日産自動車タミヤ新渡戸文化学園の共同で「EVの可能性と未来のまちづくりを考える」というテーマのワークショップが3月11日、12日に開催された。

対象となったのは新渡戸文化学園(東京都中野区)に通う小学4年生。未来の自動車ユーザーへ向けて、EVの技術と生活の在り方を学んだ。また、12日には特別ゲストとして中野区の酒井直人区長が参加した。

◆業界横断の授業で、メーカーが果たす役割とは

11日のワークは、日産自動車講師によるEVの仕組みや未来の可能性のレクチャー、タミヤ講師による特性の手回し発電型『ミニ四駆』制作、走行の体験。
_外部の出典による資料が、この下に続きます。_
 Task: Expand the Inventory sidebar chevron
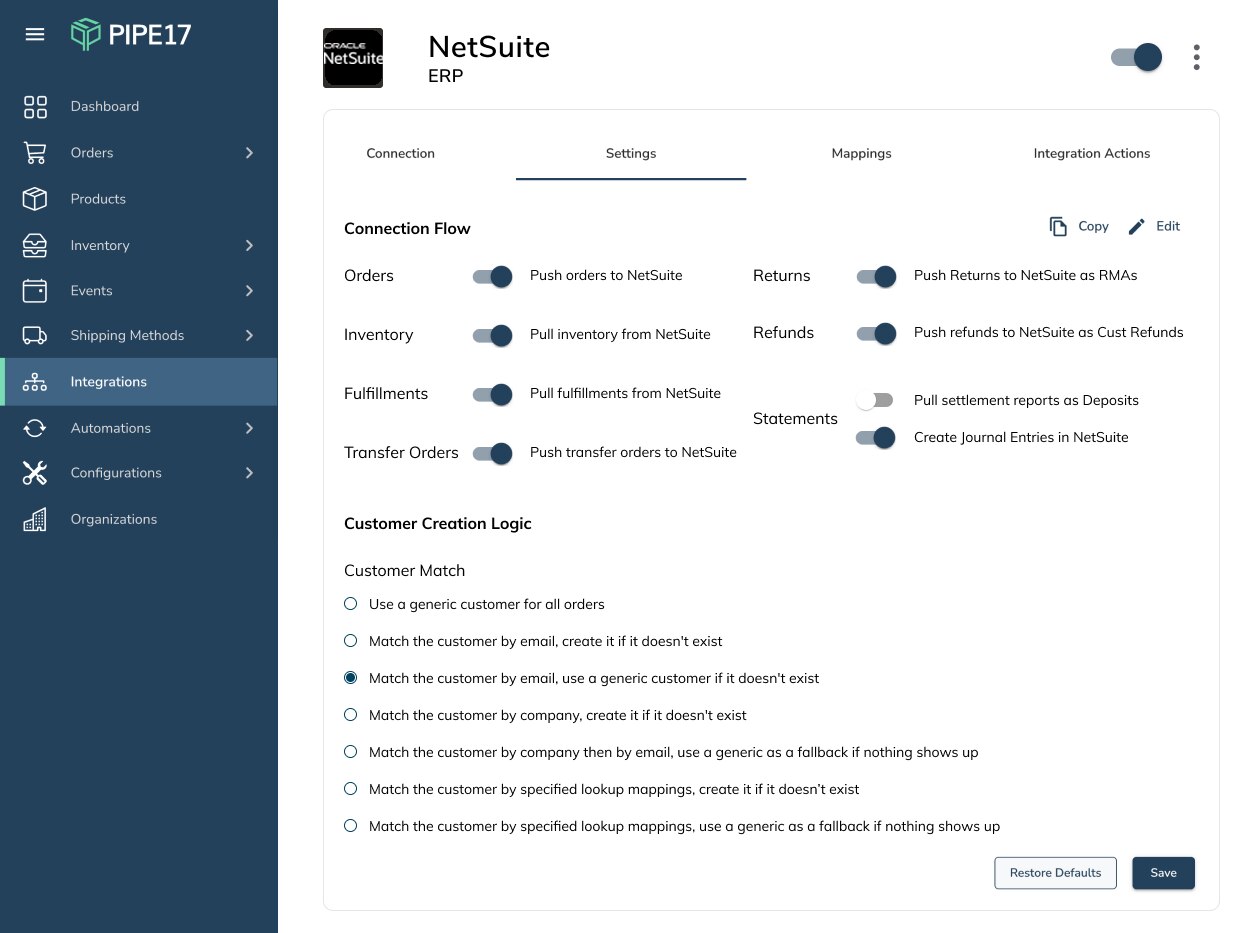(x=249, y=246)
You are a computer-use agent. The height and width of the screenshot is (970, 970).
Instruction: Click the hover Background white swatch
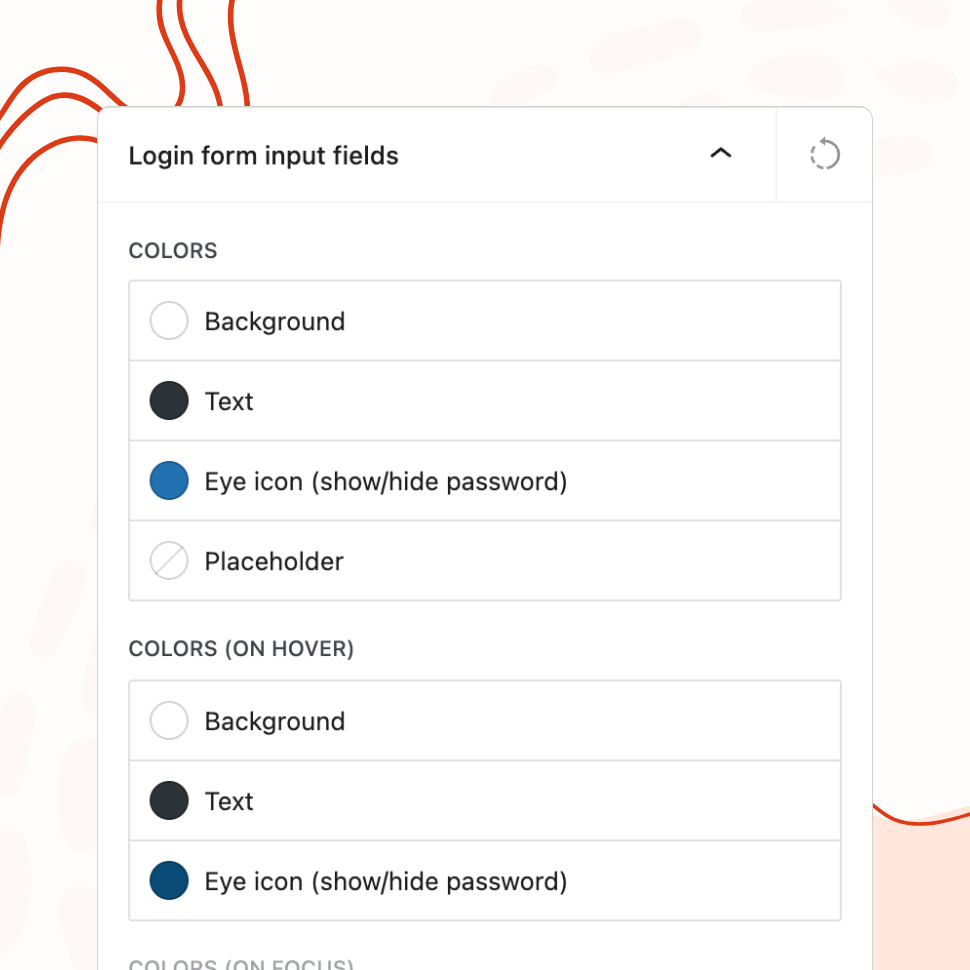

12日は、児童が前日のワークをもとに「EVでわたしたちの街や暮らしがどうかわるのか?」を大テーマに中野区のジオラマを使って「安心な街:停電の街を照らす」、「楽しい街:遊び場を作る」という二つの課題に取り組んだ。

プロジェクトのポイントの一つは、二つの企業と学校が共同で企画していることだ。これまでも企業が主催のいわゆる「出前授業」が行われてきたが、子供が主体的に活動することに注目し、学校、教員と連携して計画を練る取り組みは新しい。企業がゲスト的に企画、プレゼンをするというよりも、日産が用意したジオラマ、タミヤのミニ四駆を使って、実践的に学習する場であるという印象を受けた。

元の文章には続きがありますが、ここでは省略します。